Um delegado da Polícia Civil do Distrito Federal (PCDF), conhecido como Laércio de Carvalho Alves, está sob investigação após um incidente em que um preso em flagrante passou a noite em sua sala, em vez de ser colocado na cela da delegacia. O episódio ocorreu durante um plantão na 16ª DP, em Planaltina.
Após o ocorrido, Laércio foi transferido para a Central de Recepção de Flagrantes (Ceflag), em São Sebastião. A decisão de transferência foi contestada em um processo que buscava sua anulação, mas a Justiça negou o pedido, considerando a remoção legal e motivada por interesse da administração, sem configurar punição disciplinar.
O delegado argumentou que sua ação foi humanitária, uma vez que o preso era idoso, diabético e apresentava uma ferida aberta no pé, o que justificaria a permanência temporária em um local diferente da carceragem para preservar sua integridade física.
Em um mandado de segurança, Laércio afirmou que não houve irregularidade funcional e classificou a remoção como desproporcional, alegando que a medida foi utilizada como uma 'penalidade velada'. Ele também mencionou os prejuízos pessoais, já que a nova unidade está mais distante de sua residência.
Na decisão, o juiz ressaltou que a remoção de servidores públicos pode ser feita por interesse da administração, desde que haja justificativa.
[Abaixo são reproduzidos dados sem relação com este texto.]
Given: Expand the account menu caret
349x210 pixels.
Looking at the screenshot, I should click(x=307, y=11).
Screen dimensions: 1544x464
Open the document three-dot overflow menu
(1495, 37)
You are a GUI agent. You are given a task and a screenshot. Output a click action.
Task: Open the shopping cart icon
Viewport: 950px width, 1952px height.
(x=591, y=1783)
Documentos internos indicaram que a medida foi preventiva, visando garantir a integridade de uma possível apuração administrativa.
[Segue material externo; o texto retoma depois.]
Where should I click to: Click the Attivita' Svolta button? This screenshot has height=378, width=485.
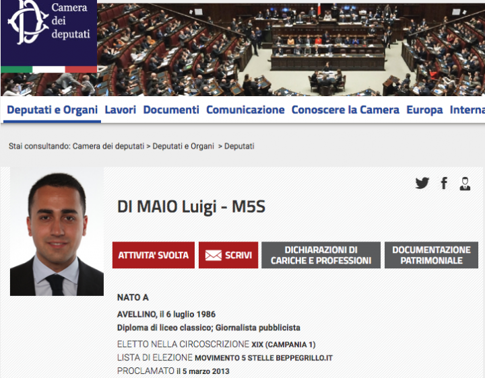pos(154,255)
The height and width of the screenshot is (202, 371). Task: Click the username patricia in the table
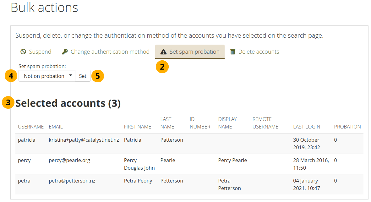click(27, 140)
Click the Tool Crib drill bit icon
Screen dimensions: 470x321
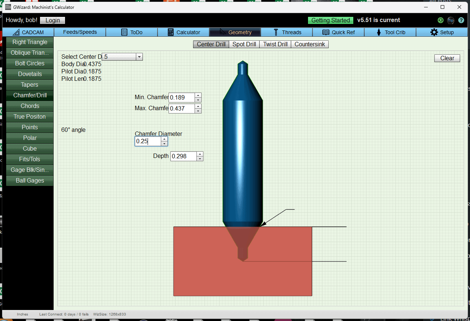point(379,32)
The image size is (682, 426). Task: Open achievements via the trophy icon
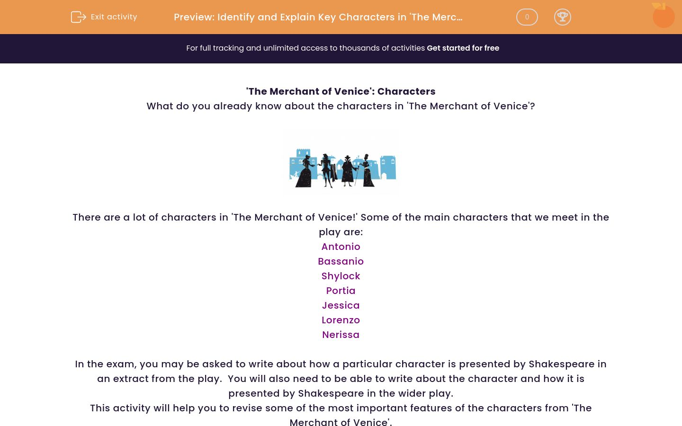pyautogui.click(x=563, y=17)
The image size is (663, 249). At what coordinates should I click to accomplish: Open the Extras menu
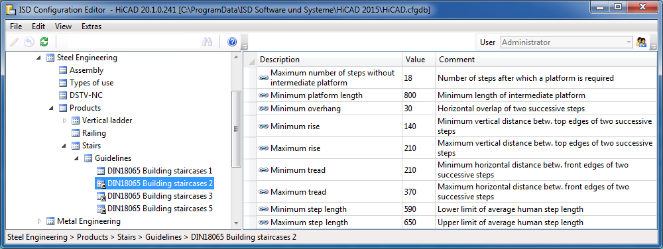pyautogui.click(x=91, y=26)
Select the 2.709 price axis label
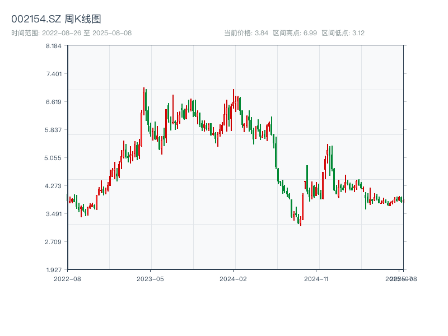448x336 pixels. pos(54,242)
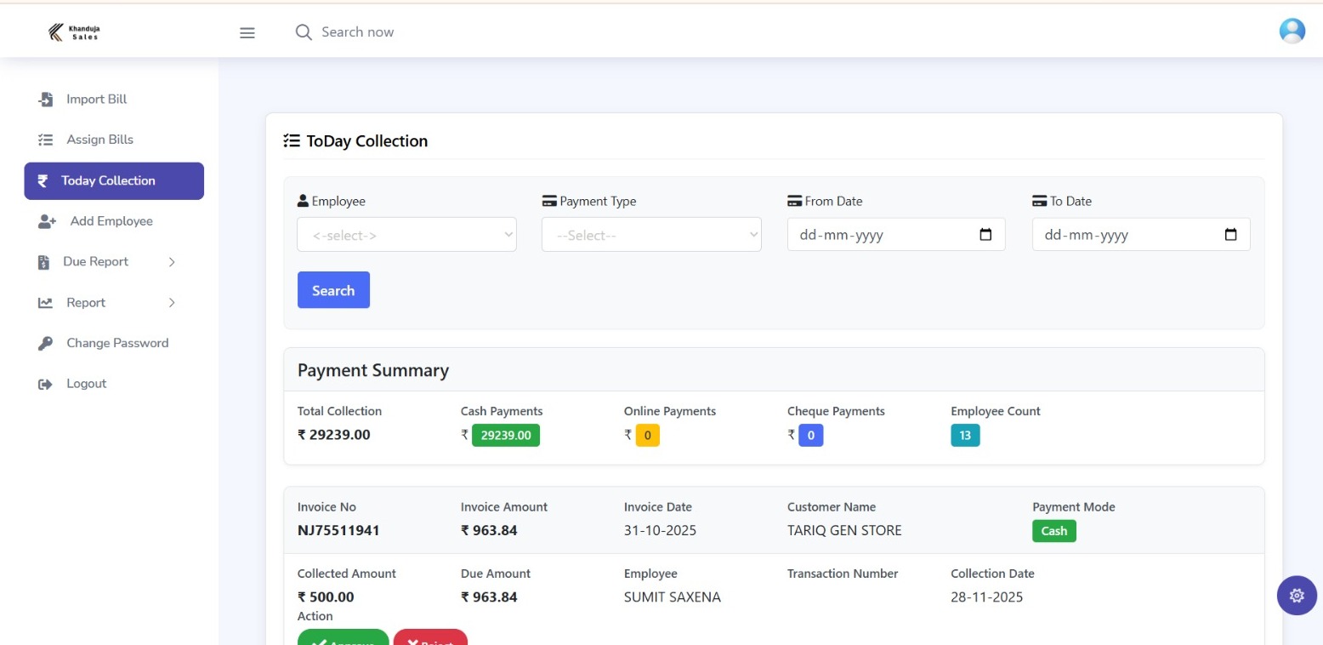Click the hamburger menu toggle icon
This screenshot has height=645, width=1323.
pos(247,33)
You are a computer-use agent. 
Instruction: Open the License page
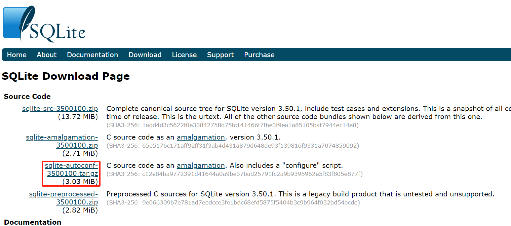click(x=184, y=54)
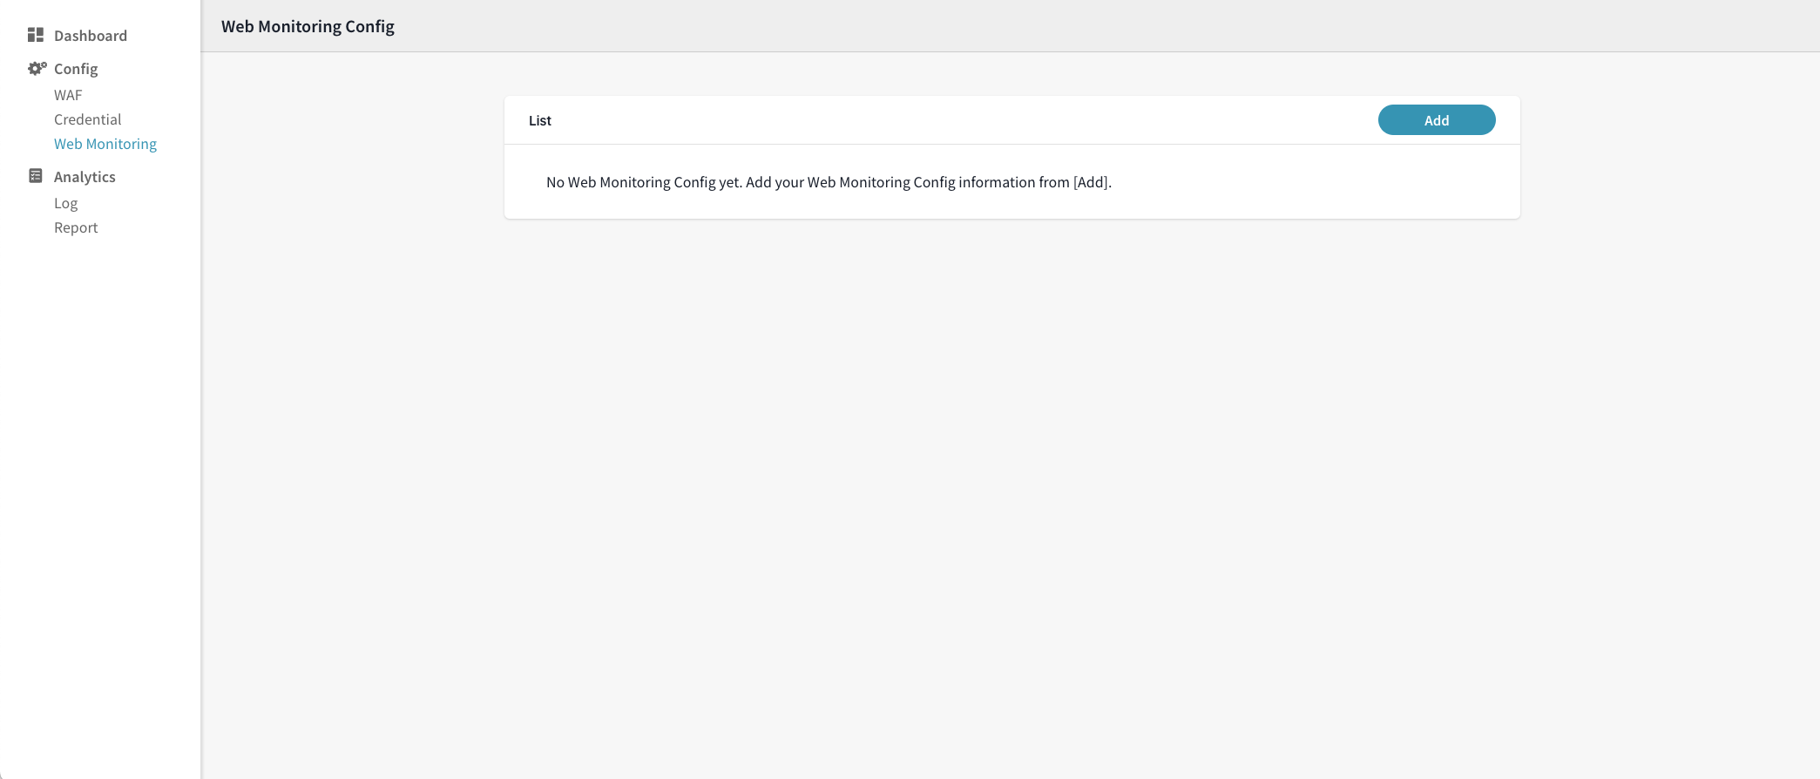
Task: Open the Log page
Action: [x=65, y=203]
O magistrado afirmou que não houve ilegalidade ou desvio de finalidade, destacando que a decisão levou em conta a posição hierárquica do delegado e a necessidade de resguardar a credibilidade da apuração administrativa. Ele também refutou a alegação de que a remoção não tinha justificativa, apontando que houve relatos formais sobre a custódia do preso fora das dependências apropriadas.